Bagian Dokumen:
++++++

Pengawasan yang lebih ketat terhadap penjualan rokok kepada anak-anak dan remaja dapat dilakukan tanpa harus melarang penjualan rokok eceran.
Misalnya, pemerintah dapat memberlakukan aturan yang lebih ketat bagi penjual untuk memeriksa identitas pembeli dan memastikan bahwa mereka berusia di atas 21 tahun.
Selain itu, pemerintah juga bisa meningkatkan denda dan hukuman bagi toko-toko yang kedapatan menjual rokok kepada anak di bawah umur.
Alternatif yang Lebih Efektif
Ada banyak alternatif yang lebih efektif untuk mencegah anak di bawah umur membeli rokok tanpa harus melarang penjualan rokok eceran.
Salah satunya adalah dengan meningkatkan pengawasan di toko-toko untuk memastikan bahwa tidak ada penjualan rokok kepada anak di bawah umur.
Menaikkan harga rokok juga bisa menjadi solusi yang efektif, karena harga yang tinggi akan membuat rokok tidak terjangkau oleh anak-anak.
Edukasi di sekolah juga merupakan langkah penting. Pemerintah bisa mengintegrasikan pendidikan tentang bahaya merokok ke dalam kurikulum sekolah, sehingga anak-anak mendapatkan informasi yang cukup tentang dampak negatif rokok sejak dini.
Selain itu, kampanye publik yang luas tentang bahaya merokok, terutama yang ditargetkan pada anak-anak dan remaja, juga bisa membantu menurunkan prevalensi merokok di kalangan muda.
Pelatihan bagi penjual tentang pentingnya tidak menjual rokok kepada anak di bawah umur juga bisa menjadi langkah efektif. Pemerintah dapat menyediakan program pelatihan untuk penjual rokok, agar mereka lebih sadar akan bahaya menjual rokok kepada anak di bawah umur dan mematuhi aturan yang ada.

++++++

Data yang Ditampilkan:

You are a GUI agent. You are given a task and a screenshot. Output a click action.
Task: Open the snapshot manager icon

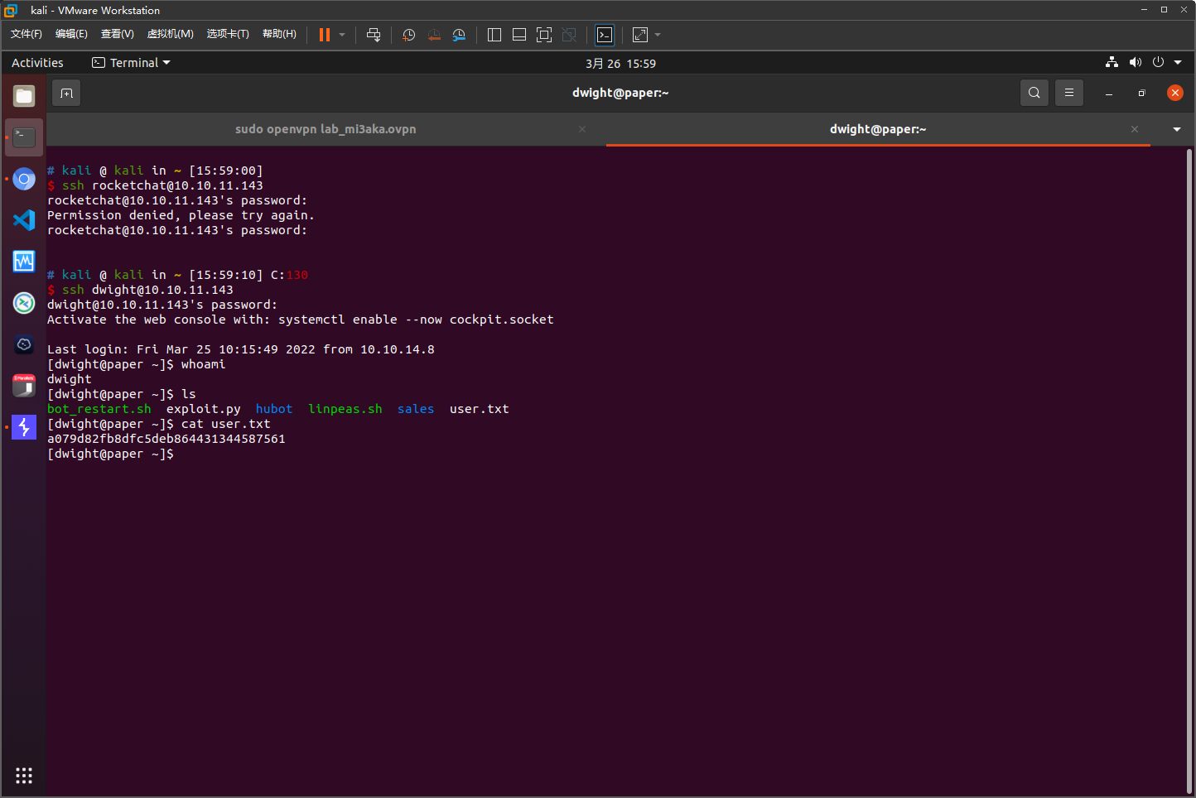(x=459, y=35)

++++++

Petunjuk Tugas:
A) Tentukan apakah setiap pernyataan berikut sesuai dengan teks tentang penjualan rokok, lalu kutip kata-kata teks yang menentukannya: (i) Penjual diminta memastikan pembeli berusia di atas 18 tahun. (ii) Menaikkan harga rokok disebut bisa menjadi solusi yang efektif. (iii) Teks tersebut mengusulkan pelarangan penjualan rokok eceran.
B) Salin tanpa perubahan bagian teks tentang penjualan rokok yang dibuka dengan kata-kata yang memuat "Salah satunya adalah" dan ditutup dengan "terjangkau oleh anak-anak.".
C) Jawab pertanyaan berikut berdasarkan teks tentang penjualan rokok:
(i) Apa yang dapat ditingkatkan pemerintah bagi toko yang kedapatan menjual rokok kepada anak di bawah umur?
(ii) Ke dalam apa pendidikan tentang bahaya merokok bisa diintegrasikan?
(iii) Untuk siapa pemerintah dapat menyediakan program pelatihan?
Daftar di atas tidak perlu digunakan.

Jawaban Berurutan:
A)
(i) Tidak: "memastikan bahwa mereka berusia di atas 21 tahun"
(ii) Ya: "Menaikkan harga rokok juga bisa menjadi solusi yang efektif"
(iii) Tidak: "tanpa harus melarang penjualan rokok eceran"

B)
Salah satunya adalah dengan meningkatkan pengawasan di toko-toko untuk memastikan bahwa tidak ada penjualan rokok kepada anak di bawah umur.
Menaikkan harga rokok juga bisa menjadi solusi yang efektif, karena harga yang tinggi akan membuat rokok tidak terjangkau oleh anak-anak.

C)
(i) Denda dan hukuman.
(ii) Ke dalam kurikulum sekolah.
(iii) Untuk penjual rokok.